Your Warrants may be exchanged at the exchange rate of 0.30 shares of Common Stock for every one of your Warrants properly tendered for exchange.
 

2.
The Offer is made solely upon the terms and conditions set forth in the Prospectus/Offer to Exchange and in the Letter of Transmittal and Consent. In particular, please see “The Offer and Consent Solicitation — General Terms — Conditions to the Offer and Consent Solicitation” in the Prospectus/Offer to Exchange.
 

3.
By tendering your Warrants for exchange you are concurrently consenting to the Warrant Amendment.
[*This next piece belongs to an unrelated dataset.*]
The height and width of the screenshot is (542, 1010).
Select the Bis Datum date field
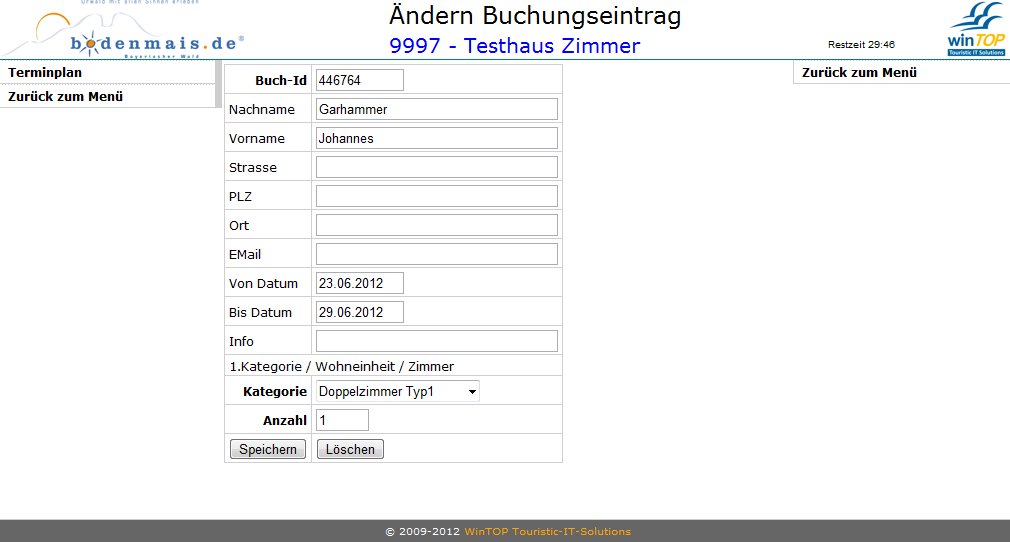359,312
You may not consent to the Warrant Amendment without tendering your Warrants in the Offer and you may not tender your Warrants without consenting to the Warrant Amendment.
 

4.
The Offer and withdrawal rights will expire at one minute after 11:59 p.m., Eastern Standard Time, on December 16, 2021, or such later time and date to which the Company may extend the Offer.
 
If you wish to have us tender any or all of your Warrants for exchange pursuant to the Offer and Consent Solicitation, please so instruct us by completing, executing, detaching and returning to us the attached Instructions Form. If you authorize us to tender your Warrants, we will tender for exchange all of your Warrants unless you specify otherwise on the attached Instruction Form.
 
Your prompt action is requested. Your Instruction Form should be forwarded to us in ample time to permit us to submit a tender on your behalf before the Expiration Date. Please note that the Offer and withdrawal rights will expire at one minute after 11:59 p.m., Eastern Standard Time, on December 16, 2021, or such later time and date to which the Company may extend the Offer.
 
The board of directors of the Company has approved the Offer and Consent Solicitation. However, neither the Company nor any of its management, its board of directors, the dealer manager, the information agent, or the exchange agent for the Offer is making any recommendation as to whether holders of Warrants should tender Warrants for exchange in the Offer and Consent Solicitation. The Company has not authorized any person to make any recommendation. You should carefully evaluate all information in the Prospectus/Offer to Exchange and in the Letter of Transmittal and Consent, and should consult your own investment and tax advisors. You must decide whether to have your Warrants exchanged and, if so, how many Warrants to have exchanged. In doing so, you should read carefully the information in the Prospectus/Offer to Exchange and in the Letter of Transmittal and Consent.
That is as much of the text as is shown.